From the 2018 HVPAA National Conference

Anisha Ganguly (University Texas Southwestern Medical School), Larry Brown (Parkland Health and Hospital System), John Watkins (Parkland Center for Clinical Innovation), Vibin Roy (Parkland Center for Clinical Innovation), Kristin S. Alvarez (Parkland Health and Hospital System), Deepak Agrawal (University Texas Southwestern Medical Center), Kavita Bhavan (University)


Diabetes is common among patients in the Self-administered outpatient parenteral antimicrobial therapy (S-OPAT) program. Previous research has shown that engaging in self-care activates patient and thus improves outcomes of chronic diseases. Given the degree of patient activation demanded by the S-OPAT program, we hypothesized that S-OPAT may improve diabetes outcomes.


To determine if patient engagement through self-administration of IV antibiotics is associated with improved diabetes self-care


We conducted a before-after retrospective analysis of diabetic patients receiving S-OPAT. Diabetic patients were defined as having a HgbA1c >6.7 in the 6 months prior to initiation of S-OPAT. Outcomes were compared between the 6 month-period prior to and the 6-month period following initiation of S-OPAT. Outcomes of diabetes self-management included HgbA1c, diabetes medication adherence (as measured by proportion of days covered, or PDC), and use of any diabetes medication. A sub-group HgbA1c analysis was conducted among insulin users. Difference in outcome was tested for significance using paired t-tests.
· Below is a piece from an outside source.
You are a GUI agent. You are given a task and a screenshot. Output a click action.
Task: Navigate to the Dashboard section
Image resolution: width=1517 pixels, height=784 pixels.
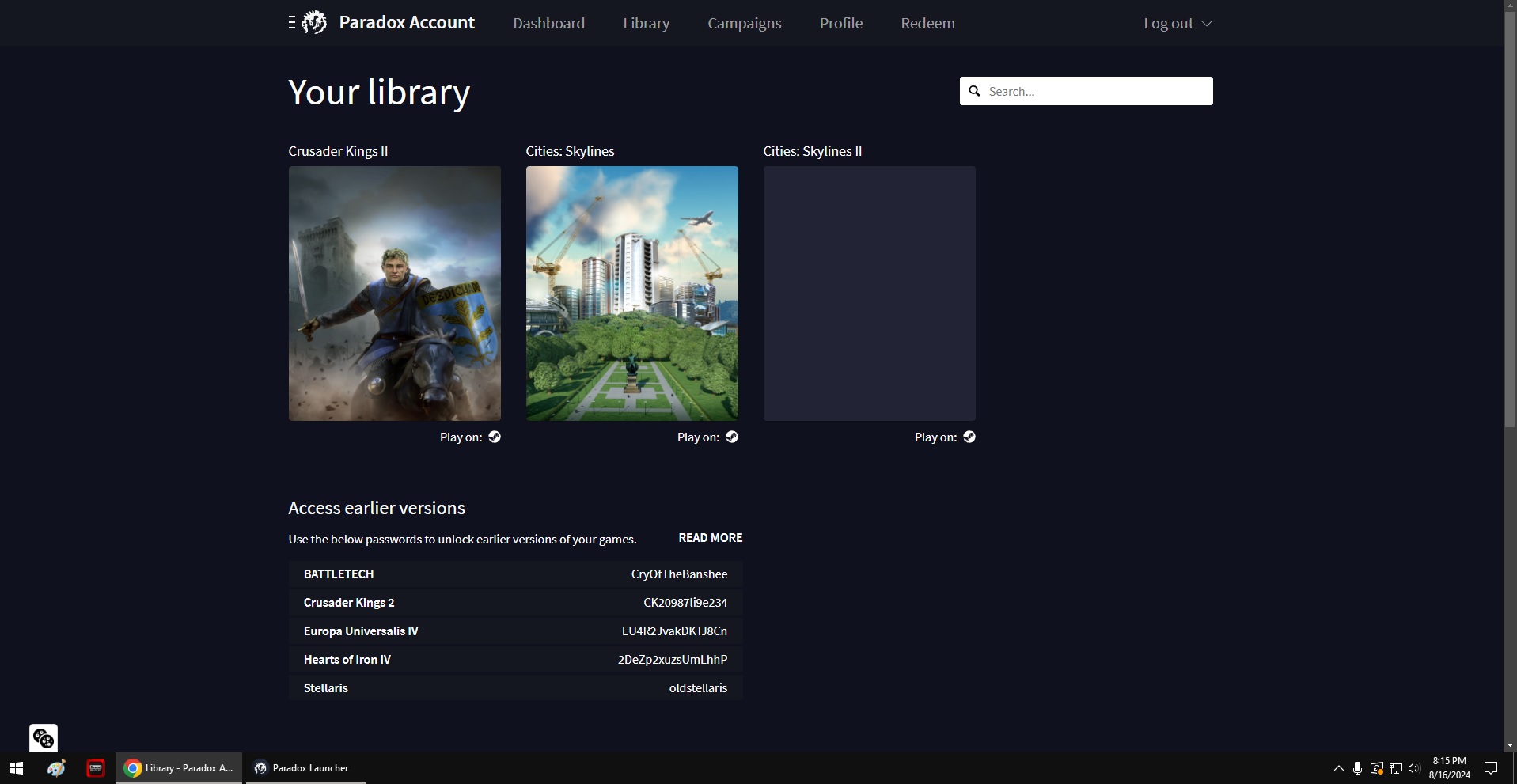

A total of 348 patients were identified for inclusion in the diabetes S-OPAT. The mean HgbA1c decreased by 1.82 from the 6 months prior to the 6 months after initiation of S-OPAT (p < 0.001). Subgroup analysis showed an additional significant reduction in HgbA1c among insulin users (p = 0.002). There were no differences in adherence rates to diabetes medications or initiation of medications pre and post-initiation of S-OPAT (p > 0.05). There was no significant change in the type or number of medications prescribed to these patients suggesting that the improvement was largely driven by improved self-care.


Initiation of S-OPAT was associated with a significant reduction in HgbA1c among diabetic patients. It is likely that the degree of patient engagement obtained through the S-OPAT model yields collateral benefits in other aspects of self-care, including glycemic control.

Implications for the Patient

Teaching models utilized in the Parkland S-OPAT program may have important implications for fostering patient engagement in clinical care beyond self-administered antimicrobial therapy. In appropriate settings, self-care is the effective and efficient model of health care.